In this exercise we focus on classification. We use classification algorithms to classify an outcome based on a predictor space. The predictors can - as with linear or logistic regression - be continuous and/or categorical/dichotomous. The outcome is assumed to be categorical so that it can be classified.


Machine learning in JASP

There is a module focused on machine learning in JASP. The module is not by default activated, but can easily added to the standard menu bar by clicking the plus symbol in the top right of the JASP pane. The folks at JASP have created a wonderful tutorial that details how to activate the JASP module and how to train a machine learning module.


1 Study this tutorial about training machine learning models in JASP.


Default data

We continue with the Default data set from the book Introduction to Statistical Learning by James, Witten, Hastie & Tibshirani (2021 - 2nd edition). We also used this data set in the previous JASP exercise for week 2. The data set contains information about default on creditcard payments for students and non-students, with for every respondent measurements on income and creditcard balance.

The data can be obtained here


2 Open the file and inspect the Default data set



When we look at the output for the continuous variables, we find the following descriptive statistics:



We see that there are no missing values in the data.
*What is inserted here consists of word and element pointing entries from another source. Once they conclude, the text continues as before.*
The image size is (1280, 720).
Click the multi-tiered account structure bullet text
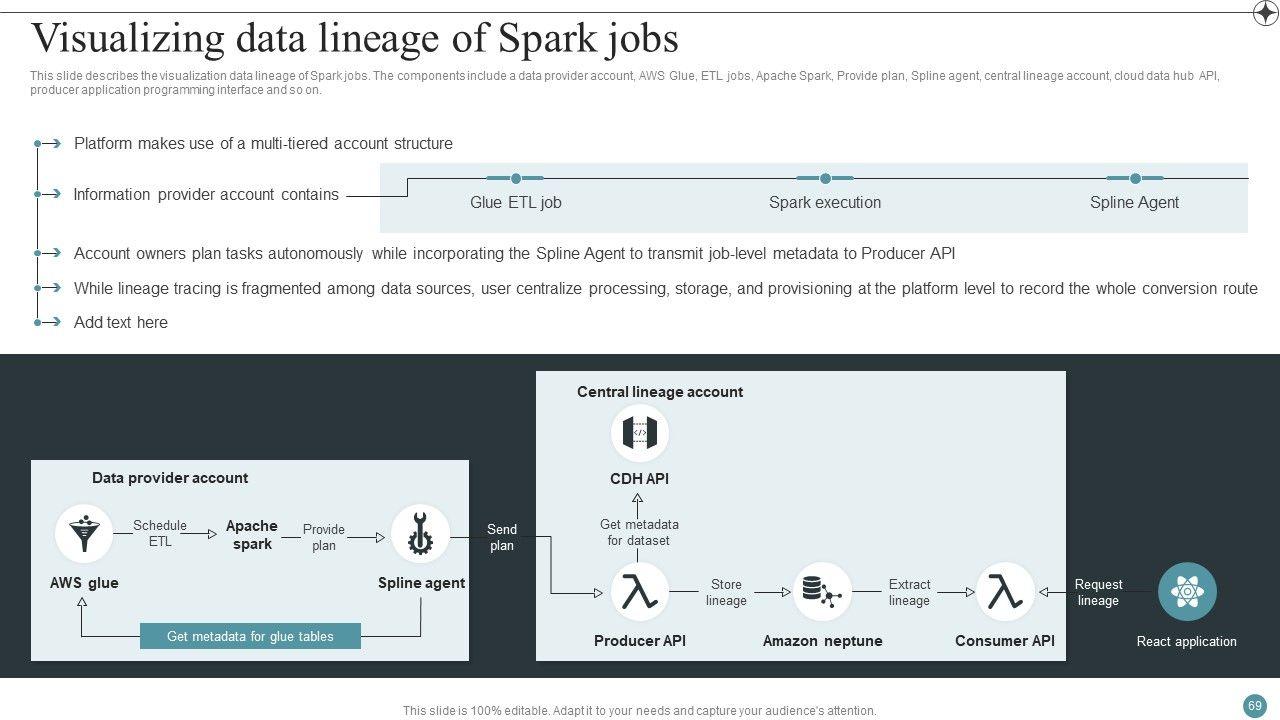coord(263,143)
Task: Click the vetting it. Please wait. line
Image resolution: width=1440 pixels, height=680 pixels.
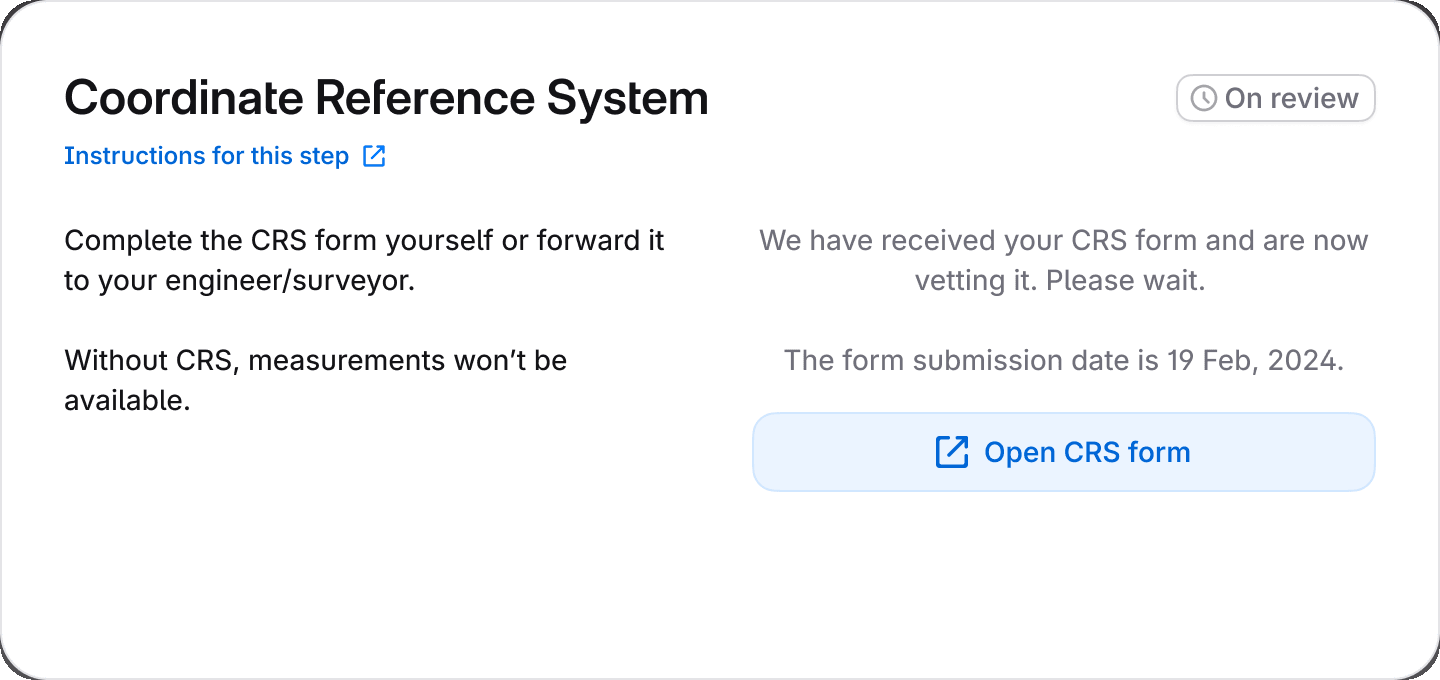Action: [1060, 281]
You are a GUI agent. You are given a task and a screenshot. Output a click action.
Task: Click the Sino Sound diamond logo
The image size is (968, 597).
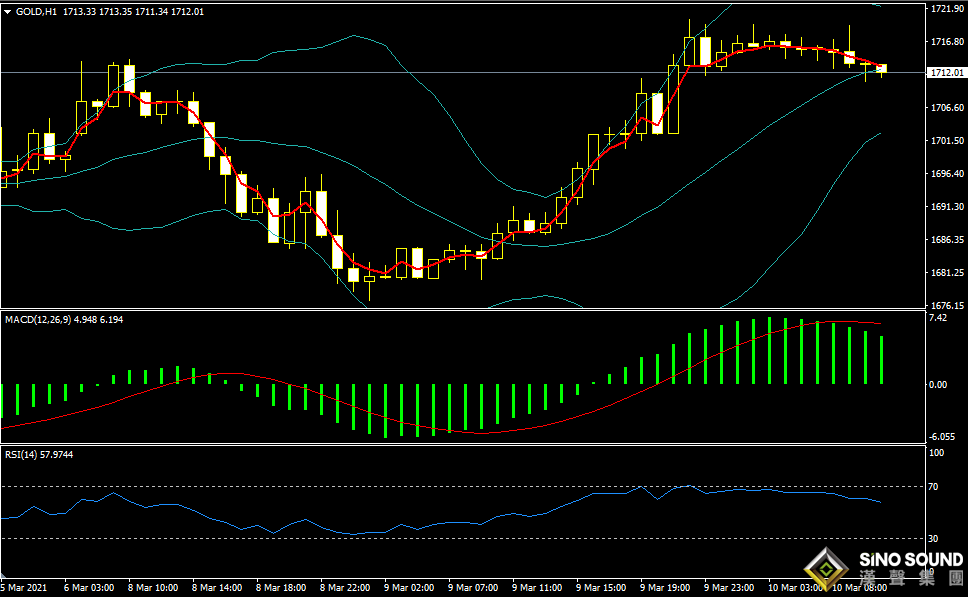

We also get information about the means and the standard deviation for balance and income. We get no information on these statistics for the categorical (in this case dichotomous) variables, as it would not make sense.
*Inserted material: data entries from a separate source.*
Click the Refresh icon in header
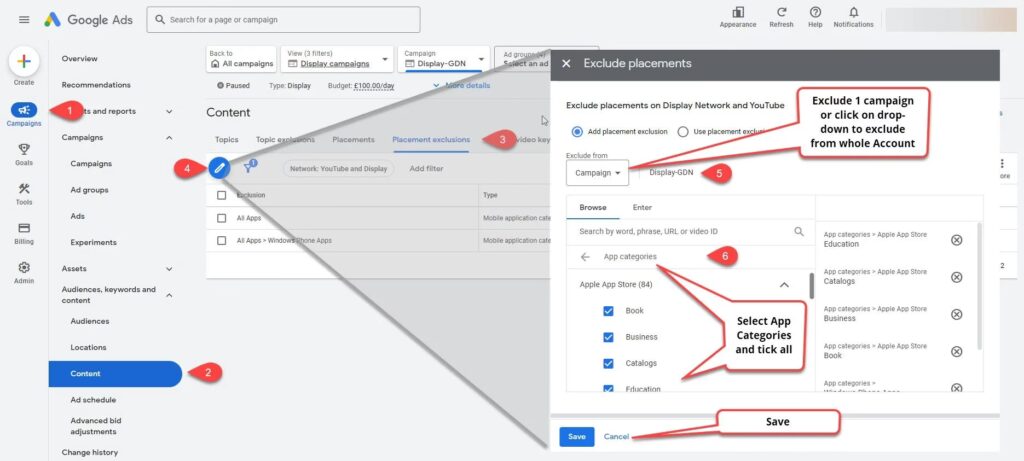click(781, 13)
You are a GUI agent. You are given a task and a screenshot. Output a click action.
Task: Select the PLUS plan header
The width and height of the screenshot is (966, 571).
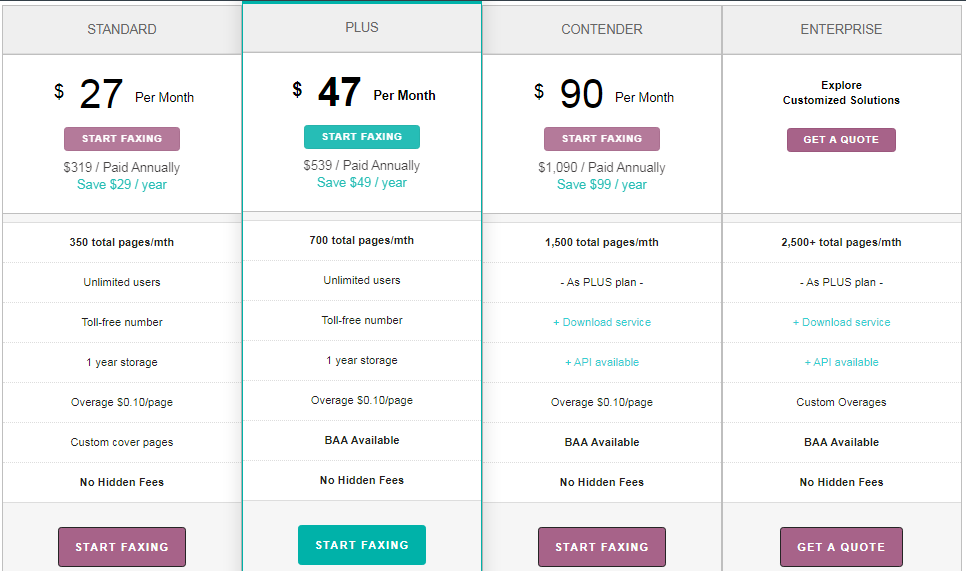point(362,27)
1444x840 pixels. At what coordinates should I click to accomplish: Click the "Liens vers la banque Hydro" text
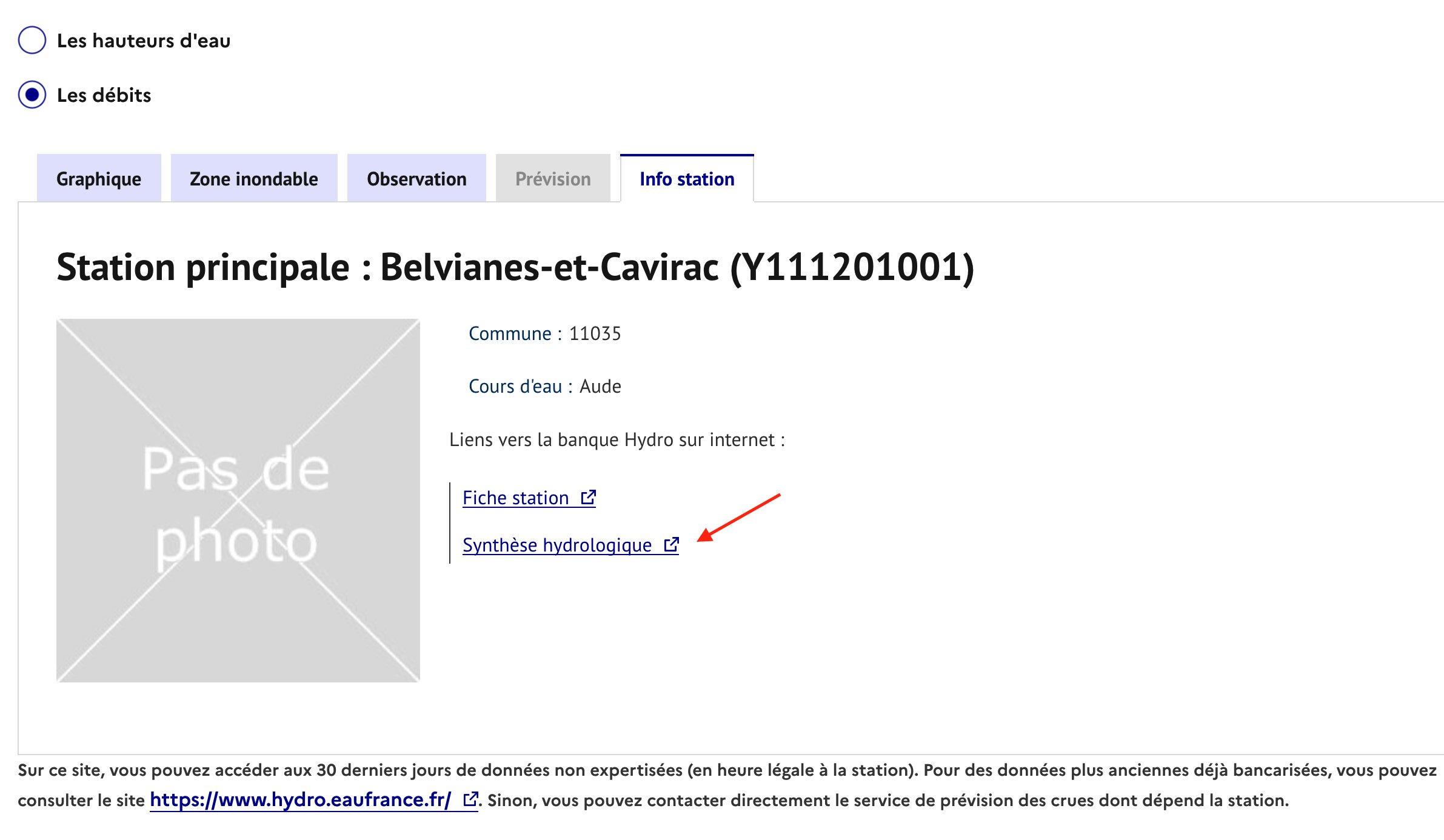pyautogui.click(x=617, y=439)
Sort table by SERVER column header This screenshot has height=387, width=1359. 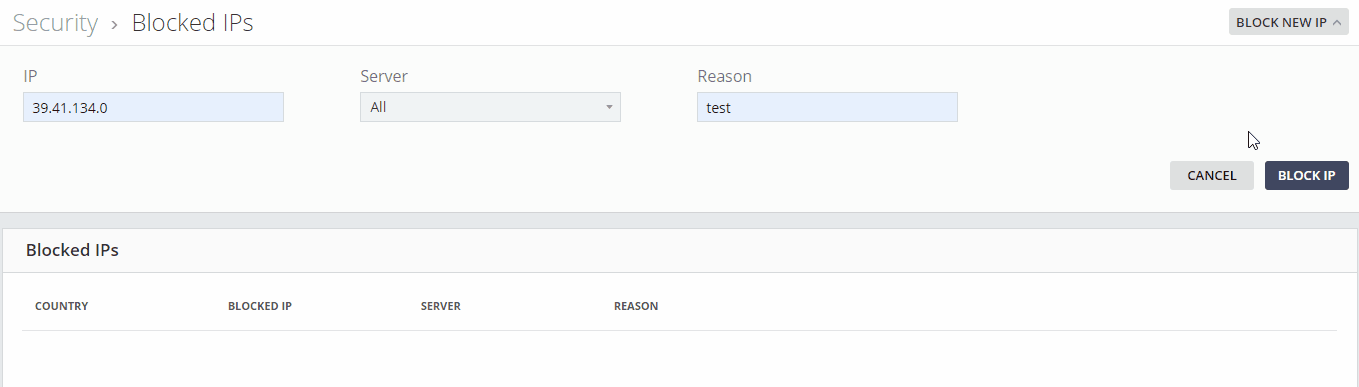click(x=441, y=306)
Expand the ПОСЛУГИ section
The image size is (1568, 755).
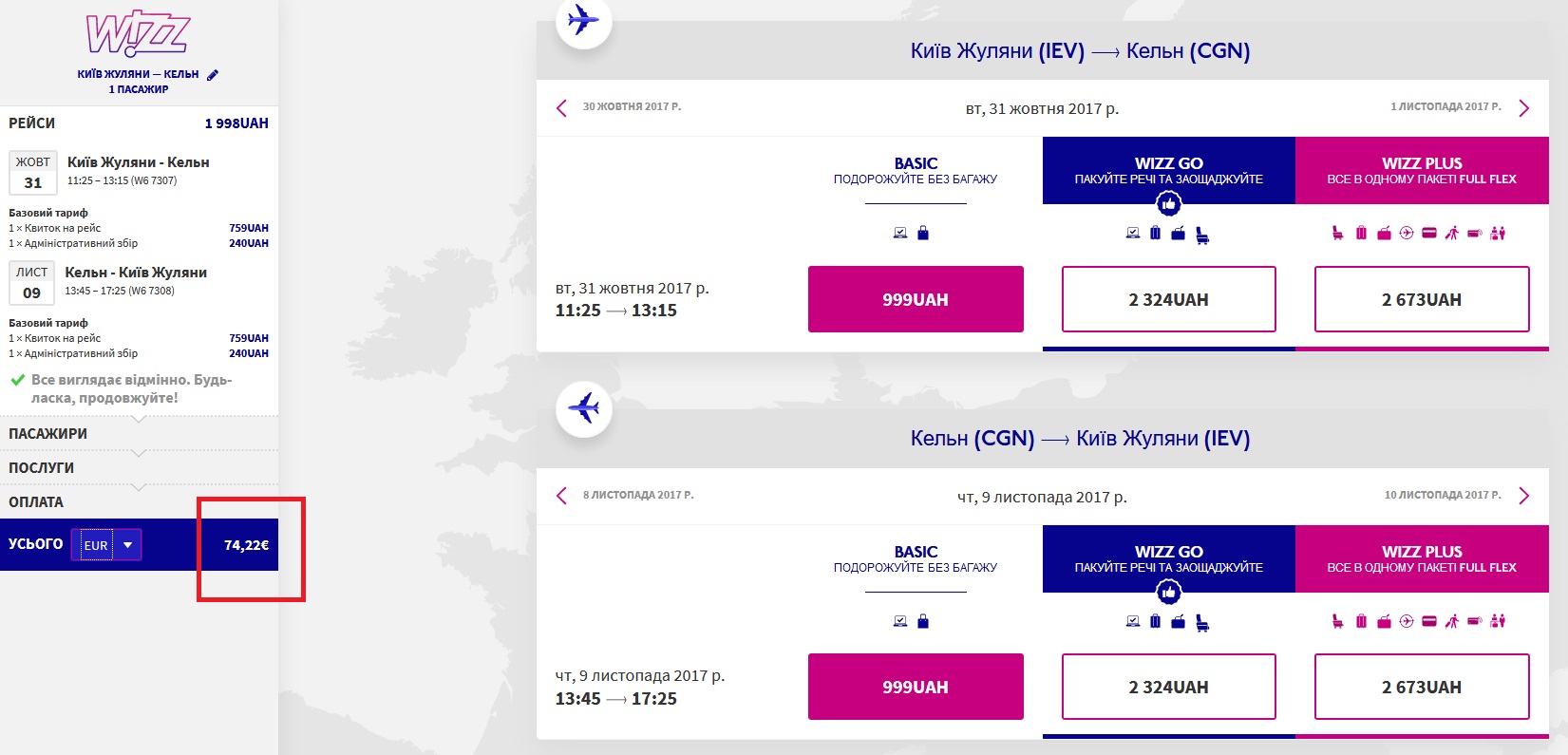[x=41, y=468]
The minimum and maximum values can be quickly inspected; these values can often be used to spot implausible or impossible values. For example, a negative income out of labour would not be possible. On the other hand, a negative credit card balance would be possible if someone were e.g. reimbursed on their card after a paymant had been made. In this case there are no negative balance or income values.

The frequency distribution for default is as follows:



We see that 9667 out of 10000 cases are not defaulting on their creditcard payment. That would be 96.67% of total cases. Because there are no missing values, the valid percentage is the same as the percentage. Cumulatively, these percentages sum up to 100%. One important fact: the data are quite imbalanced: very few cases are defaulting ont their credit card payment. This is an important fact, because if we would simply predict everyone to not default on their credit card payment, we would be 96.67% accurate.

The student distribution is also imbalanced, but to a much less extreme extent.



2944 cases out of the 10000 observed are students. That is 29.44%.

When we study the distribution plots we can identify the same information as in the tables. However, from the plots we can infer more information than from the tables alone.



It is apparent that student is bimodal. One of the reasons for bimodality may be that there is a mixture of distributions for being a student or not being a student. When we study the correlation plots, this becomes very clear.



In the row student we can clearly see that there is a different distribution for income. That is, the distribution for income is less variable and has a lower mean for when student equals Yes. This of course makes sense: students generally have a lower income than non-students. Another feature that we see is that cases that default tend to have a higher balance.

When we look at the boxplots, we see the same information as in the distribution plots, but now in terms of quartiles (each quart of the boxplot contains about 25% of cases) and the median *the bold line in the middle). The more symmetric a boxplot is, the more symmetric the data are distributed.


K-nearest neighbours


3 Use the machine learning module to fit a K-nearest neighbours classification model with Default as the outcome and the other features as the predictors. Set the seed value to 123.


Random Forest


4 Now use the machine learning module to fit a Random Forest classification model with Default as the outcome and the other features as the predictors. Use the same seed value


Try to make sense of the output by yourself. You can use the slides and corresponding references that Daniel provided, or any source for that matter. I will add a video discussion of the corresponding output files to the course page on Wednesday March 23.


End of exercises